—From EF—

“Across the Great Divide” is a wonderful Sunday radio show on KPFA that we usually catch when we’re on our ritual trek to the ocean. It’s full of heart and good tunes, and today it caught me upside the head with a perspective shift. I love it when that happens.

Kevin Vance, the host, put on an album by Cathy Fink and Marcy Marxer called “Get Up and Do Right,” and I heard a banjo intro that could only belong to Pete Seeger’s “Well May the World Go.” I expected to hear Pete singing what I hope somebody will play at my memorial service some day, and reflexively grabbed a kleenex. Instead, over those well-loved notes, came words spoken by Pete’s banjo, channeled by Cathy.

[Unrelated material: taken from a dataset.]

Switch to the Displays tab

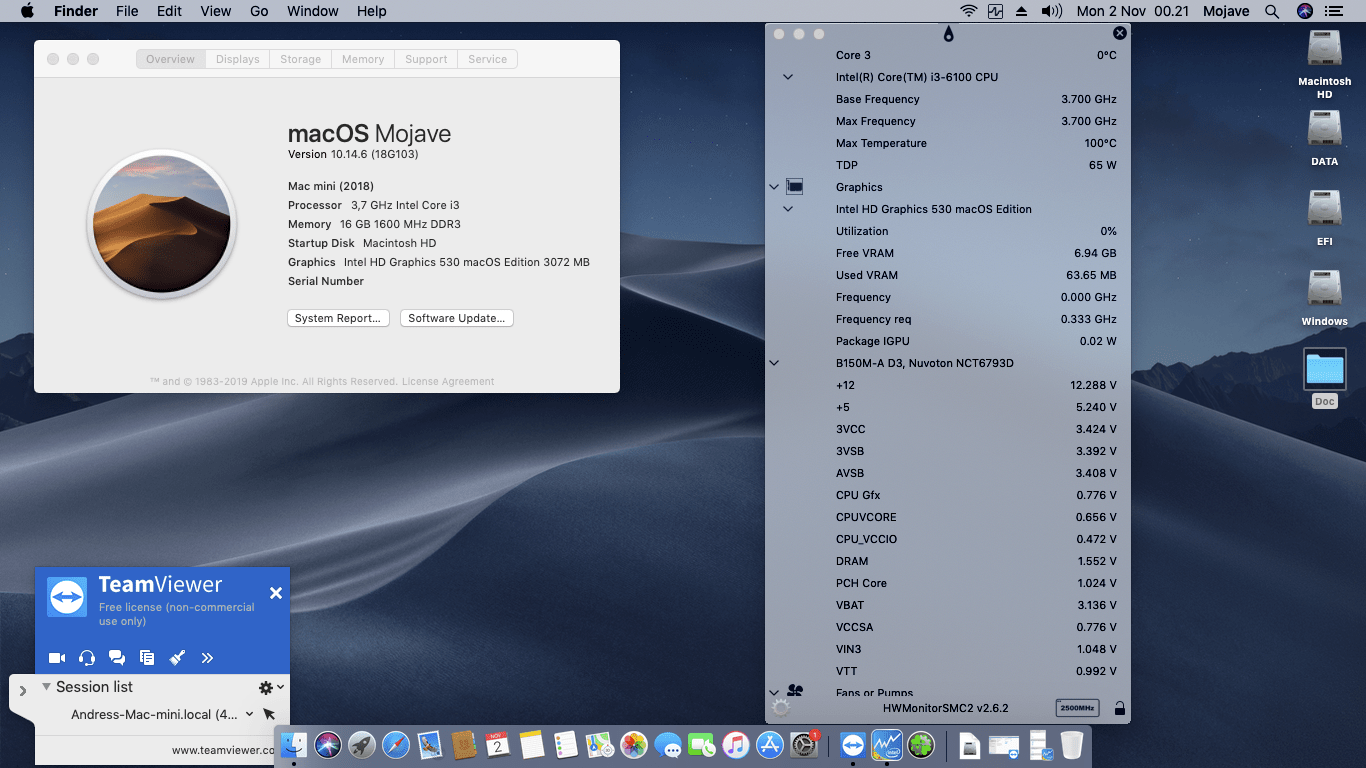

“It is amazing that we spent 65 years together and you never gave me a personal name. You made me your third arm, but you never gave me a name.” (Who doesn’t know that BB King’s guitar was named Lucille?) “You hung me on the wall when you testified before the House Un-American Activities Committee, but I was waiting for you when you came home defiant and strong, exhausted and confused, and most importantly, more American than you had ever been—and now, where are you, Pete? Nobody really knows what to do with me any more, and I still don’t have a name.”

I’ll bet that banjo really did have a name. I don’t know how to pronounce it, but when I hear those first notes, my heart jumps with recognition and love.

—From CB—

The deepest tragedy of the Book of Job isn’t what happens to the title character. He gets his sheep and goats, sons and daughters back without turning a hair, and even his boils seem to be forgotten. The great misfortune is that God loses a valuable debating partner. By the end, it’s clear that Satan has been defeated and has likely stalked out of Heaven, disgusted that the old man would go to such lengths just to win the argument.

We’ve inherited that high-school mentality. When our debate team tangled with other schools over “Resolved, that we recognize Red China,” there was no compromise, no consensus—it was win or lose. The same dynamic extends through court cases, Congressional battles, marital strife, barroom brawls, right down to kindergarten squeals of “Is not!” “Is too!”

God is depicted as ultimate good, Satan as irredeemably smelly. Both, to my mind, were equally infantile. Two creatures of reputed omniscience and omnipresence, they should be able to see a few examples, over the course of human history, when opposites can come into harmonic convergence, where synthesis happens, where black and white produce the rainbow. Instead, it seems that this duo’s only all-embracing power has been as omnivores.

In 56 years, Elizabeth and I have had our share of challenges, pitched battles and painful absurdities, but no one has ever “won.” Winning is a losing proposition. Whatever the rift, it’s not settled until both of us can own the final words as they’re spoken and can live with ourselves in the speaking them.

I wouldn’t know how to do a workshop in consensus or how to write the bestseller. I only know we’d damn well better learn to forego the spider’s fangs of winning, lest we all see our asses fall off. An anthropomorphic God who said “If there’s problems with this guy, let’s try to improve him. Let’s work on this together” would be a God who’d deserve my deepest respect.